Apesar disso, nunca pensou em desistir. «Tive momentos em que pensei que naquele dia não aguentava mais e ia parar para descansar. Principalmente o  dia a seguir de ter feito Quinta do Conde até Sines (98 kms de uma vez ao 10 dia de viagem)», admitiu. Quando saiu de Sines no dia seguinte, as dores eram tantas que andou 10kms e pensou: «Não aguento mais as dores. Vou parar e amanhã logo ando mais».

Mesmo assim, a persistência venceu e conseguiu percorrer 70 km nesse dia. «Cheguei a São Teotónio. As dores eram maioritariamente vindas das feridas/bolhas que rebentaram nos pés e inflamações por causa da pressão constante dos patins nos mesmos sítios. Para aguentar, utilizava um creme de aquecimento que se usa para cavalos, apenas para disfarçar as dores. Além disso, «muitos pensos e tape/fita adesiva para tapar as feridas». De x em x kms tinha de tirar e voltar a pôr os patins para aliviar os pés.

Já psicologicamente, foi a chuva e os dias cinzentos que o mandaram abaixo. «O frio, vento forte e chuva eram muito chatos, mas tinha uma equipa por trás ( a Filipa, o Manuel e os meus pais nos primeiros dois dias) que puxaram sempre por mim quando precisava», agradeceu, acrescentando que ele próprio também puxava pela equipa, pois aguentarem uma viagem de 800 kms de uma ponta à outra do país  a 20/30 kms à hora de carro, «não é pêra doce». «Não foi fácil para eles e especialmente para me ajudarem. O sacrifício não era por eles! Era por mim! Eu sentia esse peso de ter de os animar sempre que podia. Devo-lhes muito», frisou.
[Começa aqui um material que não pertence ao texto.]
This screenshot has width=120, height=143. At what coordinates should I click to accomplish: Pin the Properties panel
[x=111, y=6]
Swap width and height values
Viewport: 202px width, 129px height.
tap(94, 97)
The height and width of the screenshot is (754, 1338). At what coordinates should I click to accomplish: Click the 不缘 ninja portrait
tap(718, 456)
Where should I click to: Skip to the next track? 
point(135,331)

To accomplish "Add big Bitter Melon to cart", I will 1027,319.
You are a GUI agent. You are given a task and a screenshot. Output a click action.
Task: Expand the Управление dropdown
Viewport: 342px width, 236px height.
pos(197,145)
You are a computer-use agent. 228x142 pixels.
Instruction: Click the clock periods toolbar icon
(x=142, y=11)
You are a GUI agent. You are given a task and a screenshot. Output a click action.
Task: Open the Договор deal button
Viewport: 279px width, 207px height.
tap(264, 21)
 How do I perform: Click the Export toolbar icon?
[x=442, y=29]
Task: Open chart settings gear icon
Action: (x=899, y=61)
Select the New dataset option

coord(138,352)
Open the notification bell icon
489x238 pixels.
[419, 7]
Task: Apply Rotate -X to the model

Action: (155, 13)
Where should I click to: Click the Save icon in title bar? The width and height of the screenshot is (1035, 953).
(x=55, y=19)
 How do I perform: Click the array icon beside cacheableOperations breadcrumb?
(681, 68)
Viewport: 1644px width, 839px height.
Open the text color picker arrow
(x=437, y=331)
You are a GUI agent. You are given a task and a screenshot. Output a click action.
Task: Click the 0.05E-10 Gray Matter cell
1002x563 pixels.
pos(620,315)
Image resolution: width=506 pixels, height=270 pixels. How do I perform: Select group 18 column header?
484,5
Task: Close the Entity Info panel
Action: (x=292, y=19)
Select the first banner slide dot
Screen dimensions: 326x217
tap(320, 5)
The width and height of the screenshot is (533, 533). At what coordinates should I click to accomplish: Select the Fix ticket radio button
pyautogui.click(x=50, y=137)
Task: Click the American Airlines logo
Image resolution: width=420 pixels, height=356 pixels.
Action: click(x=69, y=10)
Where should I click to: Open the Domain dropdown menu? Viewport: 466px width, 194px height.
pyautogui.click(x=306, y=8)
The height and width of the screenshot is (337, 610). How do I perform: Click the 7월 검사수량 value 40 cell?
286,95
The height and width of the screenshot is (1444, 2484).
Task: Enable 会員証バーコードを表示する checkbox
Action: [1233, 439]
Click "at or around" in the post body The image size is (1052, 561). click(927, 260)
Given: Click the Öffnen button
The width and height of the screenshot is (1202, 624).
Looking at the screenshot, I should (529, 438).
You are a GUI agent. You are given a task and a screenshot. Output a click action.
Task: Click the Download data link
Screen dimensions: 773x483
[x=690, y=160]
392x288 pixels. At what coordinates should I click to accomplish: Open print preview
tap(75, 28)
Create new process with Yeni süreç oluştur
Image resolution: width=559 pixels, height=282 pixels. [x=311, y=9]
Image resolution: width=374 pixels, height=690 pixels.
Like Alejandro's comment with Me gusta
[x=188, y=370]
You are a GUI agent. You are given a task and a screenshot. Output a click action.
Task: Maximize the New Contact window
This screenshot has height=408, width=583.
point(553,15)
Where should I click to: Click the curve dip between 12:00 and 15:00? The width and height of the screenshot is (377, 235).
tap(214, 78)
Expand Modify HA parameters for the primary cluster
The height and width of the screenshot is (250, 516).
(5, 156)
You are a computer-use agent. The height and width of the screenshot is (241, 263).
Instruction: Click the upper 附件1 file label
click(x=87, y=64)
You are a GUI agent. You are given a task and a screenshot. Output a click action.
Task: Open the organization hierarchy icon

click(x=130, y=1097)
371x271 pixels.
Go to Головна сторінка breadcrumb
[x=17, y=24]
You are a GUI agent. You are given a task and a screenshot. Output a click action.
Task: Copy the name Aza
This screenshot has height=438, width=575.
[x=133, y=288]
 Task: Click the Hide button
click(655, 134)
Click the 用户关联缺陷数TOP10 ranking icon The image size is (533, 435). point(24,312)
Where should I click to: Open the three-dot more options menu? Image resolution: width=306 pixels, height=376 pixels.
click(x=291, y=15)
O seu objetivo? Viver a aventura, viver o momento. «Não foi bater nenhum recorde nem ser melhor do que ninguém. Descobri que nunca ninguém tinha atravessado Portugal de patins e gostei de ser o primeiro a fazê-lo, mas não o fiz por isso», garantiu. Fez, acrescenta, para se realizar enquanto pessoa. «Para me ultrapassar e me tornar melhor do que eu próprio», reforça. Chegar a Portimão, «foi uma mistura de sentimentos». «Uma felicidade extrema por ter conseguido e alguma tristeza por ter acabado. Mas foi boa, essa tristeza. Deixou-me cheio de vontade para a próxima aventura», remata.